Editorial

Health and the World Conference on Sustainable Development

Gro Harlem Brundtland1

 

The World Summit on Sustainable Development in Johannesburg is reviewing what has happened since the Earth Summit in Rio ten years ago. Looking back over the last decade, we can see that progress has been made on all three of the pillars of sustainable development - the economic, the social and the environmental. But there is much more to be done if we are to establish an approach to development which both integrates these three areas of work and meets the needs and aspirations of countries north and south.

World leaders meeting in Johannesburg from 26 August to 4 September face a broad and complex agenda. Preparations for the Summit have been difficult. Reaching consensus on such a wide and interlinked range of topics is not easy. The key will be to maintain a focus that keeps people and their needs at the centre of the frame. Finding the human and material resources to meet those needs now, without depleting the earth's capital for the future, is the crux of the sustainable development argument.

The challenge is not to choose between environmental protection or economic development, as many have suggested in the past. Rather, it is to recognize that better environmental management is central to both poverty reduction and economic development - through more secure livelihoods, reduced vulnerability, and better health.

WHO's input to the summit has focused on four main themes. First, investment in people's health is an essential element of sustainable development. Healthy life is an outcome of sustainable development, but it is also a powerful though undervalued means of achieving it. We need to see health both as a precious asset in itself and as a means of stimulating economic growth, protecting the environment, and reducing poverty.
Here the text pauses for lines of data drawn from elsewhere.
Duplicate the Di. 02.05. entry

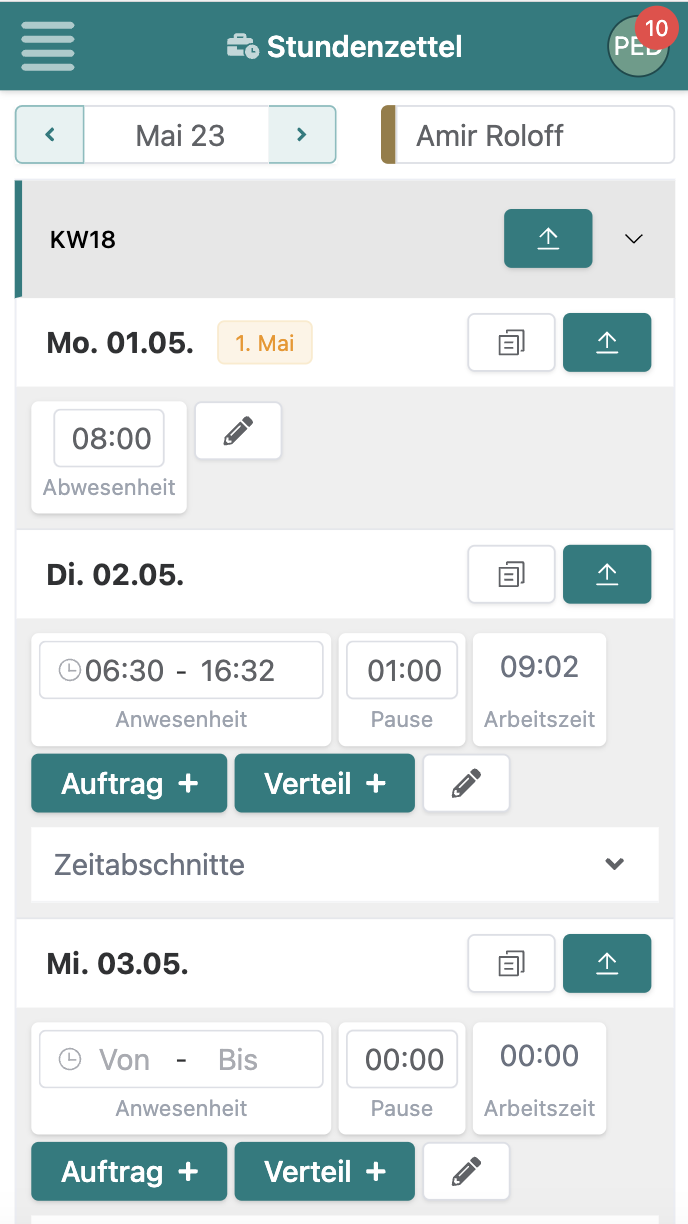click(511, 574)
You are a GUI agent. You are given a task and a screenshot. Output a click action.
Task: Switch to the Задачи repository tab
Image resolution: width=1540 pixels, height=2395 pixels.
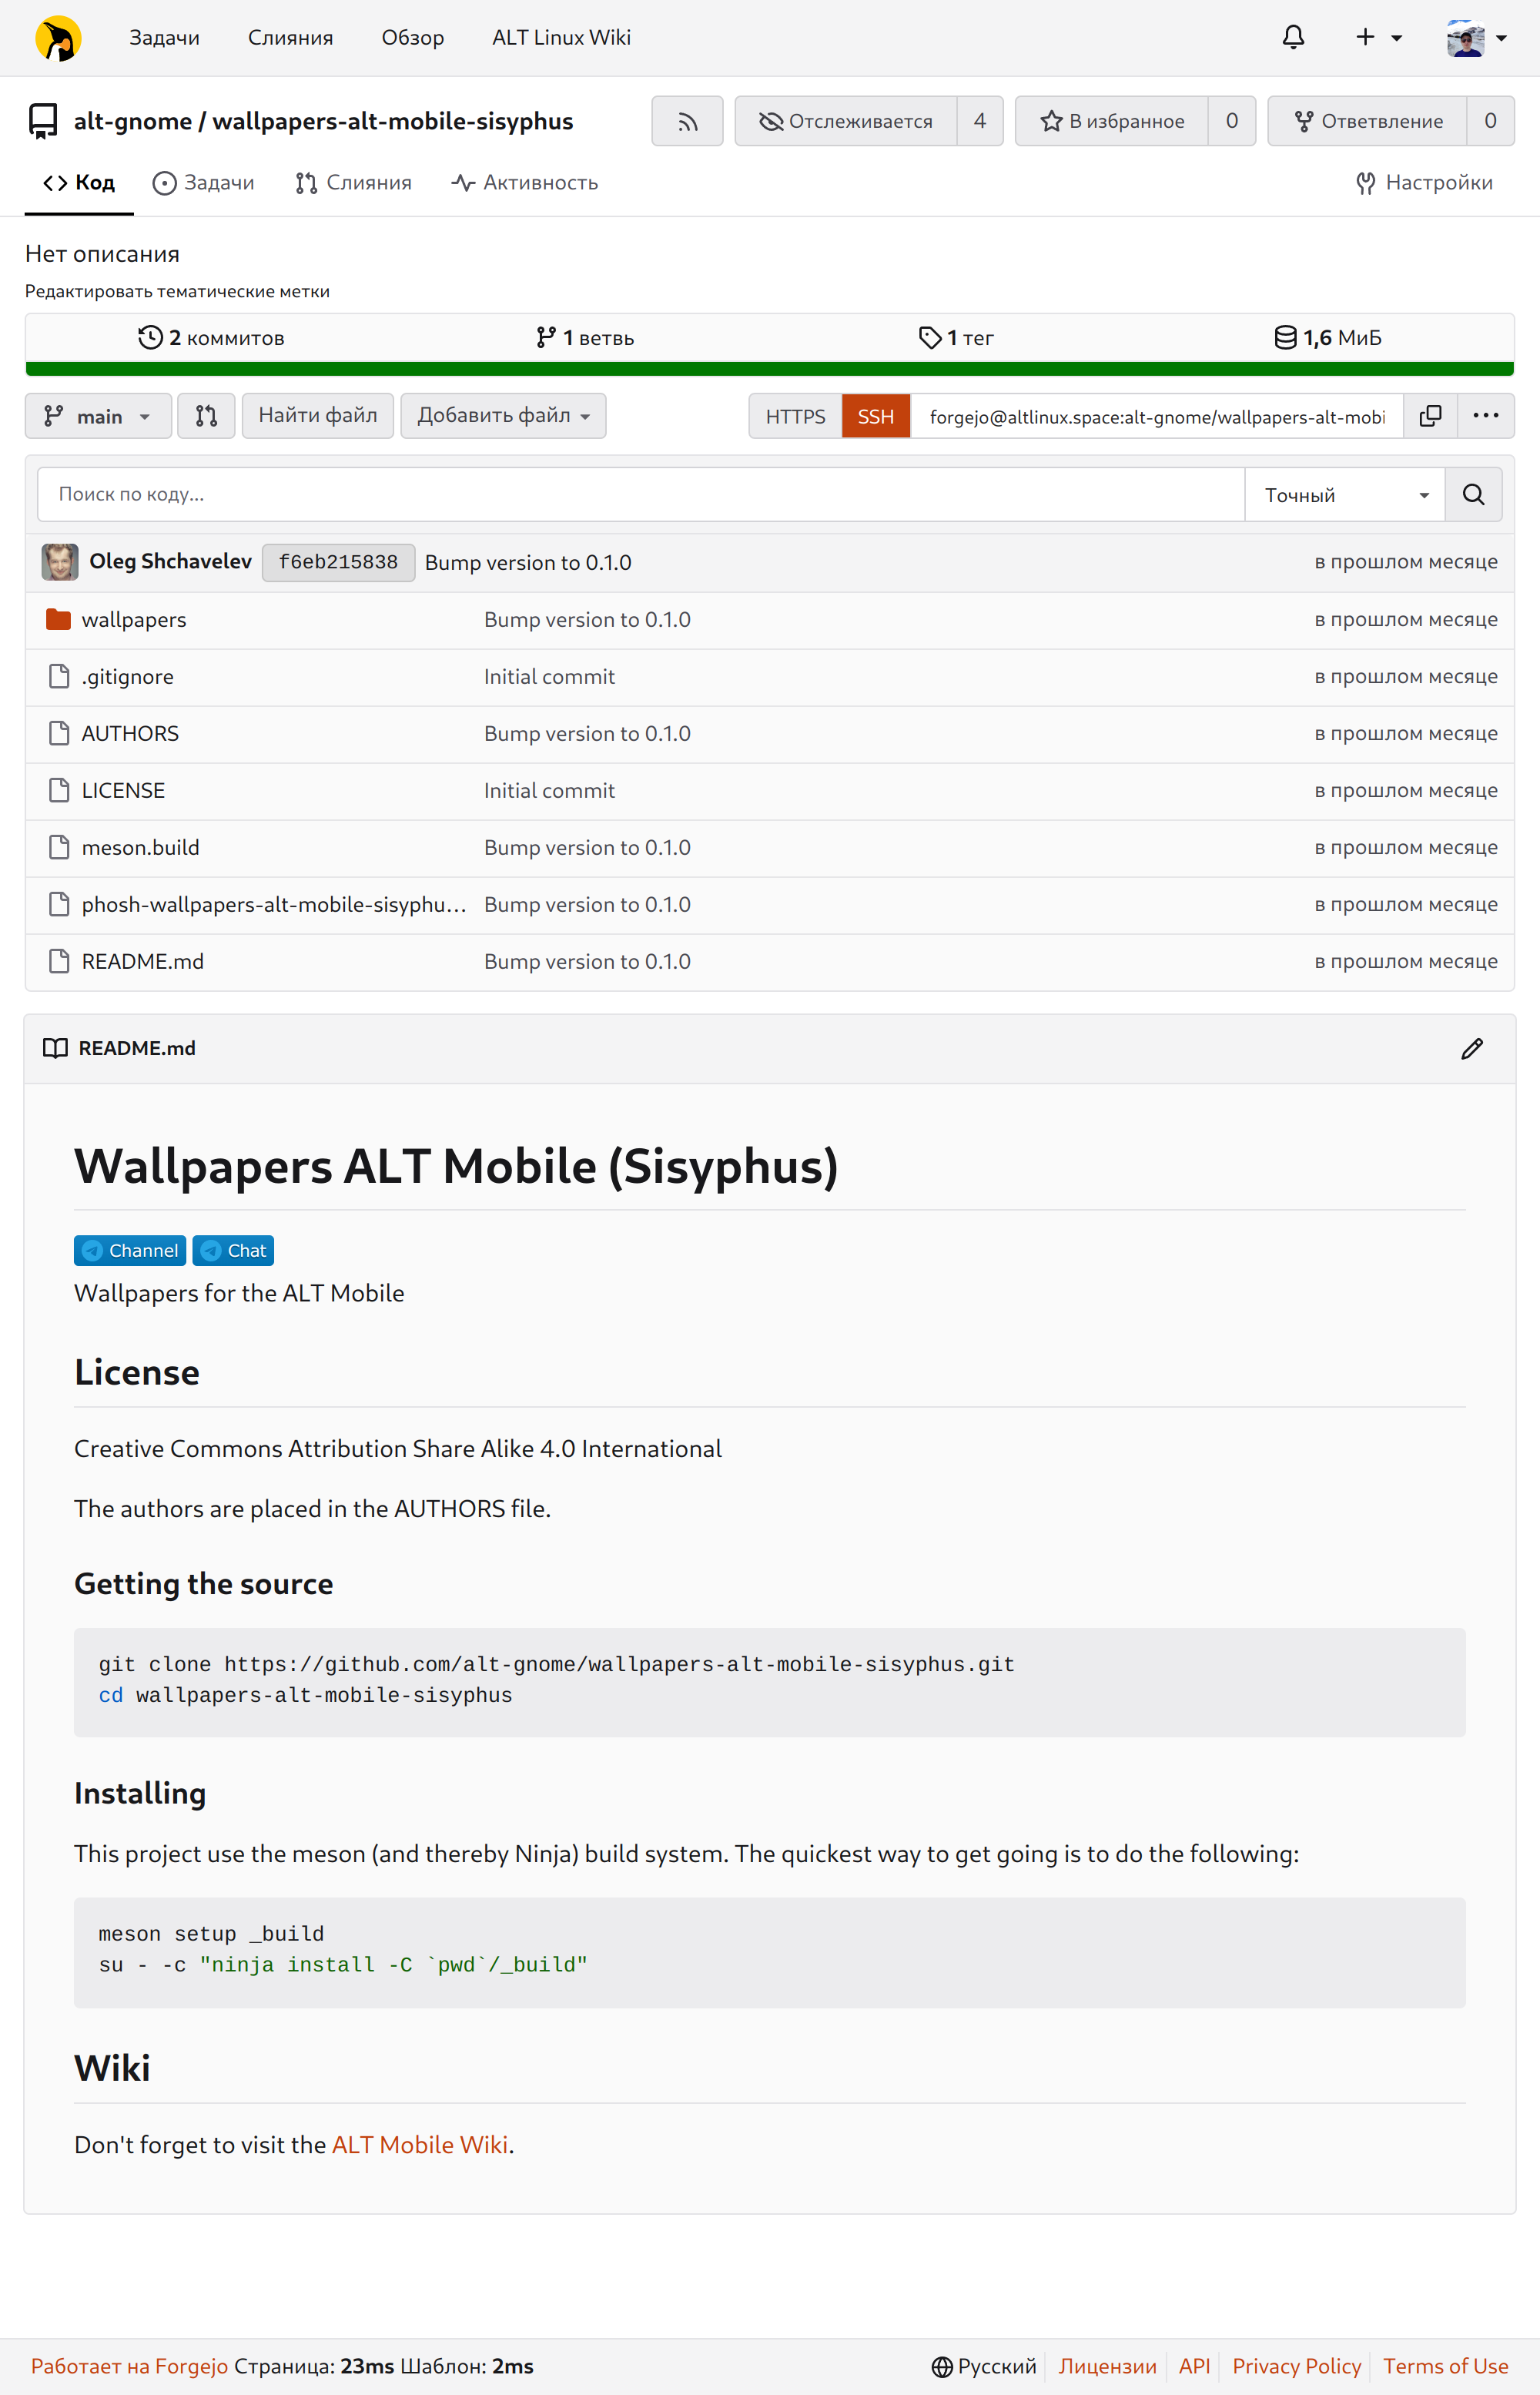click(203, 183)
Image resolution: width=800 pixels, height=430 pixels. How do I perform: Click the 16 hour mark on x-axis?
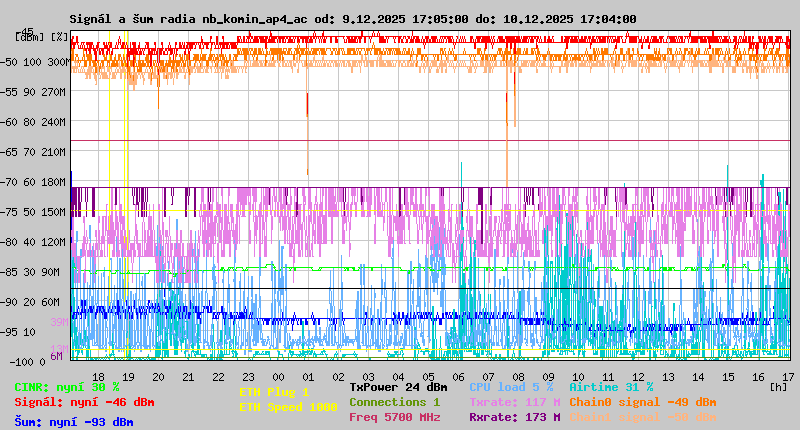tap(758, 376)
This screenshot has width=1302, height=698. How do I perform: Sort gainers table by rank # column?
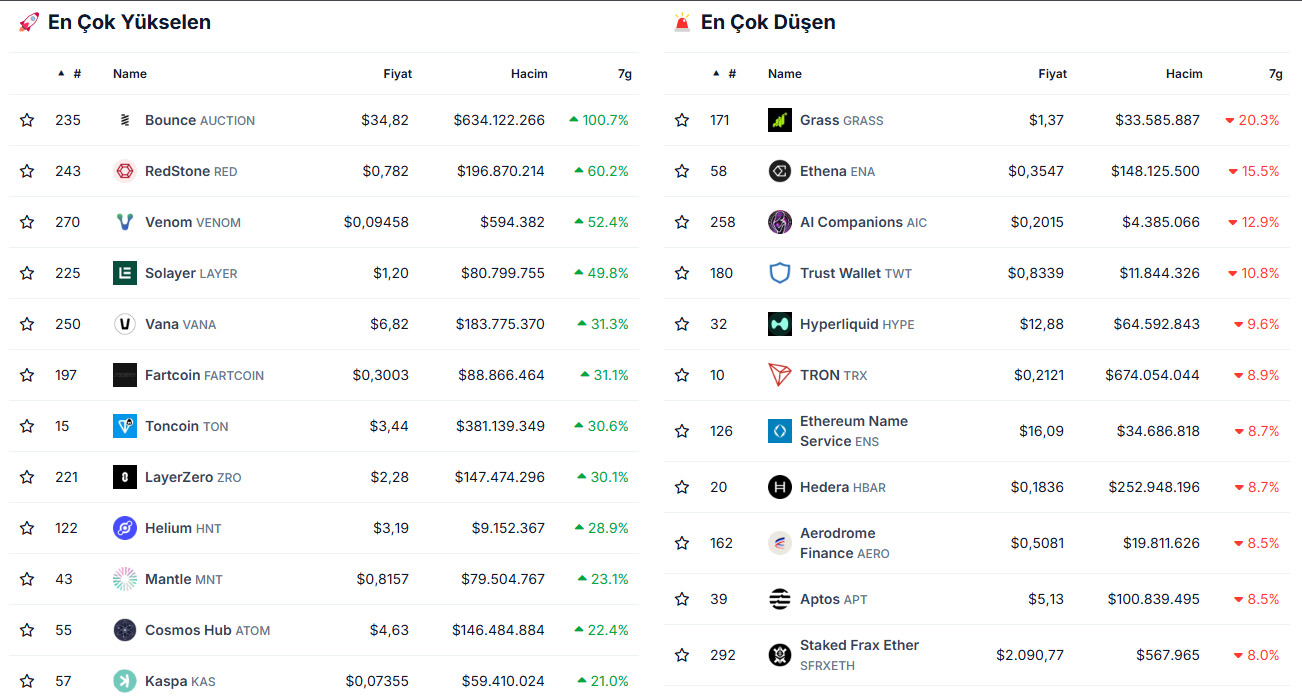point(76,74)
A decade ago, health was seen primarily as a matter of social services - as consumption rather than investment. Now, ten years on from Rio, the world is beginning to realize that health is central to the whole concept of sustainable development. It is a key means of securing our common future.

Second, we can now make the case for investment in health with much greater precision. We know what is required to scale up activities that will improve health outcomes for poor people. The work of the Commission on Macroeconomics and Health (1) and other analyses detail the impact of ill health on economies, and estimate the cost of tackling the most common causes of death and disability, including HIV/AIDS. To reach the needed minimum of US$ 30-40 per capita per year will require additional spending on the part of countries and donors, but the return on this investment is enormous, and the outlay for donors is equivalent to just one cent on each US$ 10 of economic output.

Third, we have a growing body of evidence on which to base strategies to reduce the risks to people's health - particularly those that arise from the environment. Diarrhoeal and respiratory diseases are intimately linked to poor living conditions, inadequate and contaminated water, dirty household fuels and unsafe food. Poor children, particularly, face these dangers to health from the physical conditions in which they live, as well as domestic and road accidents, and exposure to lead, pesticides and other poisons.

Fourth, we have to acknowledge the need for long-term and equitable access to the natural resources on which health, and life itself, depend. The Summit is taking place at a time when 300 000 or more people may die in the worst famine that southern Africa has seen in decades. In part, this reflects a failure to meet past commitments to sustainable development. But it also highlights how pressures on food and water resources threaten the lives of an increasing proportion of the world's population.

In making the case for investment in health, we are also suggesting how to work. The primary focus of the Summit is on preparing negotiated intergovernmental agreements, but it is also stressing the importance of partnerships.

In the health field, highly effective partnerships and alliances between governments, civil society and the private sector are emerging. They are furthering research and development for new drugs and vaccines, the increase of immunization coverage, and the implementation of nationally-led poverty reduction strategies. They have mobilized new resources through the Global Fund to fight AIDS, TB and Malaria, and they are providing cross-government synergy and coherence for sustainable development policies through such practices as health impact assessment.

Johannesburg also offers an opportunity to see where new initiatives are needed. Many groups have recognized the hazards faced by poor children in particular, and have developed multisectoral initiatives to promote children's environmental health. WHO is well placed to work with others in national governments, the UN system and development agencies to build a new alliance to support this movement with the Healthy Environments for Children Initiative (2). We have been accelerating this process through a series of events at the Johannesburg Summit.

There are many examples of effective global action: polio is close to eradication, and there has been significant progress in reducing the emission of ozone-depleting gasses, to cite but two. The resources recently mobilized for defence and financial subsidies in the industrialized world show that additional funds can be made available rapidly. Much is known about what needs to be done, and we have a growing body of experience on how to do it. It is hard to think of anything that is more important today than securing a safer and healthier future for the people of this planet. What is needed now is the commitment to make it happen.

 

 

1. Macroeconomics and health: investing in health for economic development. Report of the Commission on Macroeconomics and Health. Geneva: World Health Organization; 2001.

2. Healthy environments for children - an alliance to shape the future of life. Available from: URL: http://www.who.int/peh/ceh/HECI_brochure.pdf

 

 

1 Director-General, World Health Organization.